#### Work request:
Count the lines below that hold "agent". Give the number without comment.

- Opening Delimiter -

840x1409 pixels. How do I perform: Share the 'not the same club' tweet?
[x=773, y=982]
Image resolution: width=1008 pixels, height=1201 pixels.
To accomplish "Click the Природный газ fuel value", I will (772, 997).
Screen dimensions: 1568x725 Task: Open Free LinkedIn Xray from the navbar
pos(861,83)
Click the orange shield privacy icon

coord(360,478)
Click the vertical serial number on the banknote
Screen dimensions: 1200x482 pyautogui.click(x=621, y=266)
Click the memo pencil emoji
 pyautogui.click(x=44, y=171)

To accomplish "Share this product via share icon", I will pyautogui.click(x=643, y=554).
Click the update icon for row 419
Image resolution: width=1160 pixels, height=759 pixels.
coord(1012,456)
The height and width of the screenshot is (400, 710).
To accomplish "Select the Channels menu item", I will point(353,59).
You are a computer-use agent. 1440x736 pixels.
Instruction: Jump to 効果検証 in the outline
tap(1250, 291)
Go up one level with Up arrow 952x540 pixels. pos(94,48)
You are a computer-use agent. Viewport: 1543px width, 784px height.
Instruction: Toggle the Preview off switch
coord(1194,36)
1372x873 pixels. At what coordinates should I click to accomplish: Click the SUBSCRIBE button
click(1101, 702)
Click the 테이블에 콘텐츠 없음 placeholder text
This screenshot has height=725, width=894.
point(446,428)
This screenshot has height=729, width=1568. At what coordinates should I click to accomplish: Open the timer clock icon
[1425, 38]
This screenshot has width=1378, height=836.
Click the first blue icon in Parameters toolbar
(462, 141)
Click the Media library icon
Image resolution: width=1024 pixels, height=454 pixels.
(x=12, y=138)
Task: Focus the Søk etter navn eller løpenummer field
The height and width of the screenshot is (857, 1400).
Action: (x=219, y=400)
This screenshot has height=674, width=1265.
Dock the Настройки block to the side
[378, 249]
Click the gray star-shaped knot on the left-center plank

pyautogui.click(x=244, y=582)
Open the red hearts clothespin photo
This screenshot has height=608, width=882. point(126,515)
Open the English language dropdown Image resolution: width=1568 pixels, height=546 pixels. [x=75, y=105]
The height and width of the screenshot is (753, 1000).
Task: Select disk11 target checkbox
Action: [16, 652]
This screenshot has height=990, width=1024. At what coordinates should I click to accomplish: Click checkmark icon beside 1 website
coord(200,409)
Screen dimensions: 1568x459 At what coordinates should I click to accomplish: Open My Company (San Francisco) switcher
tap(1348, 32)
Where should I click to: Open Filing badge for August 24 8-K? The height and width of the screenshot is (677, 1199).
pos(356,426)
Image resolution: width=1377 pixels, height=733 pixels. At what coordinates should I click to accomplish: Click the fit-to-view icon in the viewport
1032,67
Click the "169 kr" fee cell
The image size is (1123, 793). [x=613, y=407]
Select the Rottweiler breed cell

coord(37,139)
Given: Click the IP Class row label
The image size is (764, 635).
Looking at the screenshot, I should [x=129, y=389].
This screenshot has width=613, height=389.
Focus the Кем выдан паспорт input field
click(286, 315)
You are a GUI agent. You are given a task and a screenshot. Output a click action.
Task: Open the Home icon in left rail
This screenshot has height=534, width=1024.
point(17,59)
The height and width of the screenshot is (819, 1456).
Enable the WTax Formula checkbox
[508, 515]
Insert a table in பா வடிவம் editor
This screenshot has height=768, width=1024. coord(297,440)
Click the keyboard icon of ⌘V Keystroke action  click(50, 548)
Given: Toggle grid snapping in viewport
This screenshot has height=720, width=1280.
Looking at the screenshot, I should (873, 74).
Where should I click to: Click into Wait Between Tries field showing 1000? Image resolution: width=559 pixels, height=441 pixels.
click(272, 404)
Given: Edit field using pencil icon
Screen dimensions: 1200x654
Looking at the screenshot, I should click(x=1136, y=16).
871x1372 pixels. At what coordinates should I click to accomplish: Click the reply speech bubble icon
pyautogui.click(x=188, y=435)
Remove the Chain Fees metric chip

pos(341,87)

- Closing Delimiter -

#### Task output:
3